Nachlese
Diskurs Bauen: WerkBundStadt Berlin
Do., 30. März 2017, 19.00 Uhr, MAKK Köln

Mit der Auflösung des 2,8 Hektar großen Tanklagers am Spreebord soll ein ganzes Viertel in Charlottenburg-Nord wieder an die Stadt angebunden werden. Die Verantwortung für den Neubau des Wohn- und Arbeitsquartiers liegt in den Händen des Berliner Werkbunds. Die Erwartungen an die Struktur der Bebauung und Nutzung sind auf Seiten aller Beteiligter sehr hoch. Nicht nur städtebaulich und architektonisch, sondern auch von der Bevölkerungsmischung her soll die zukünftige WerkBundStadt mit rund 1.100 neuen Wohnungen ein lebendiges Stadtquartier werden, wie es seit Jahrzehnten nicht mehr gebaut wurde.

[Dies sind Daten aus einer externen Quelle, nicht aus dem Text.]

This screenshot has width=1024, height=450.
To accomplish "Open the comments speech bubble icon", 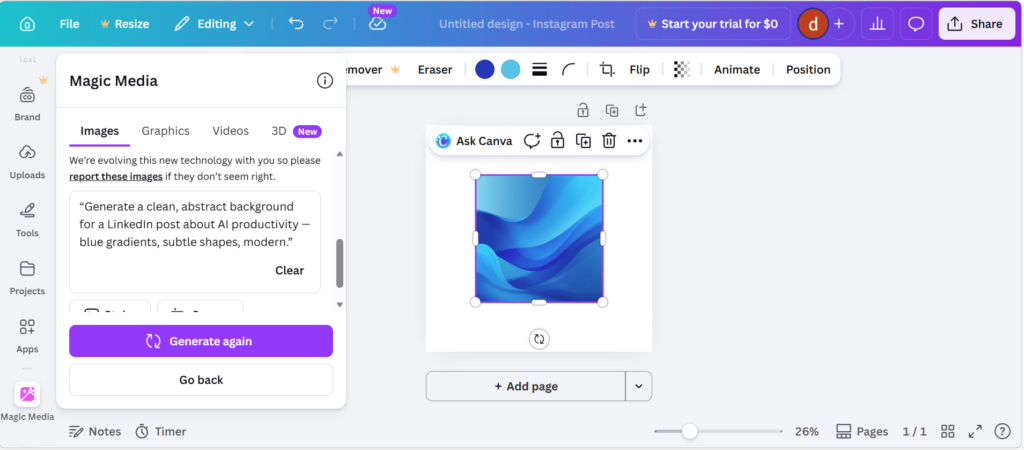I will point(915,23).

Grund genug, den Spiritus rector des Projekts, den Architekten Paul Kahlfeld, zugleich Vorsitzender des Deutschen Werkbundes, zu einer Informations- und Diskussionsveranstaltung ins MAKK Museum für Angewandte Kunst nach Köln einzuladen. Über einen nicht ganz einfachen Auswahlprozess wurden insgesamt 33 Architekten gewonnen, von denen jeder nach gemeinsam erarbeiteten Qualitätskritierien ein Haus auf dem Gelände bauen wird. Neben Paul Kahlfeldt wurden daher zwei weitere Köpfe nach Köln geladen, die exemplarisch für ganz unterschiedliche Positionen in der Architekturdebatte stehen: Christoph Ingenhoven, der zu den führenden internationalen Architekten zählt und sich für nachhaltige, ökologische und ästhetische Architektur einsetzen sowie Arno Brandlhuber, den der Kunsthistoriker und Publizist Arnold Bartetzky jüngst unter der Headline „Der Bestand bestimmt das Bewusstsein“ als einen der politischsten Architekten des Landes bezeichnete. Entsprechend lebendig verlief die Debatte, die zudem zeigte, dass es auch im weiteren Verlauf des Projektes nicht an Auseinandersetzungen fehlen wird. Die Forderung Brandlhubers etwa, die WerkbundStadt Berlin im Ganzen als soziale Stadt zu bauen, wird, so Kahlfeld und Ingenhoven, bei den vorgestellten Qualitätsanforderungen schon aus Kostengründen nicht so einfach zu erreichen sein.

Prof. Dr. Paul Kahlfeldt
Petra und Paul Kahlfeldt Architekten, Berlin,
Vorsitzender des Deutschen Werkbundes

Prof. Arno Brandlhuber
Brandlhuber+ Architekten und Stadtplaner,
Berlin

Der von Kritkern erhobene Vorwurf, das Quartier biete keine wirklichen neuen Perspektiven für die Herausforderung der Stadt von morgen, greift konzeptionell ins Leere und bedient geläufige Vorurteile. Schauen wir uns landauf, landab neue Wohngebiete an, so fällt, bis auf Ausnahmen, vor allem eine unglaubliche Monotonie und Einfallslosigkeit auf, die keinen echten Beitrag zur Stadtentwicklung leisten. Das im Sinne der Werkbund-Idee angelegte Berliner Projekt verspricht schon auf den ersten Blick eine ganz andere Qualität in der Wohungs- und Quartiersentwicklung – und das hochverdichtet – die man sich auch andernorts nur wünschen kann. Der Weg zur WerkbundStadt Berlin ist noch weit, offen sind z.B. das (komplizierte) Baurecht und die Investorenfrage. Die von Brandlhuber gestellte Frage, wie die Wertschöpfung durch den gestiegenen Grundstückspreis gerecht zu verteilen und für das gesamte Projekt sinnvoll einzusezten ist, bleibt brisant und verbindet die soziale Frage mit dem Wohnungsbau.

Christoph Ingenhoven
ingenhoven architects, Düsseldorf

Rundweg ein spannender Abend im MAKK, vor vollem Haus, mit drei unterschiedlichen Architektenbeiträgen zu Architektur- und Stadtentwicklung, die kaum eine Frage offen ließen und neugierig auf den weiteren Gang der Dinge machen. Dank auch an Petra Hesse, der Direktorin des MAKK, dass sie ihr Haus für diese Debatte geöffnet hat. Wird fortgesetzt!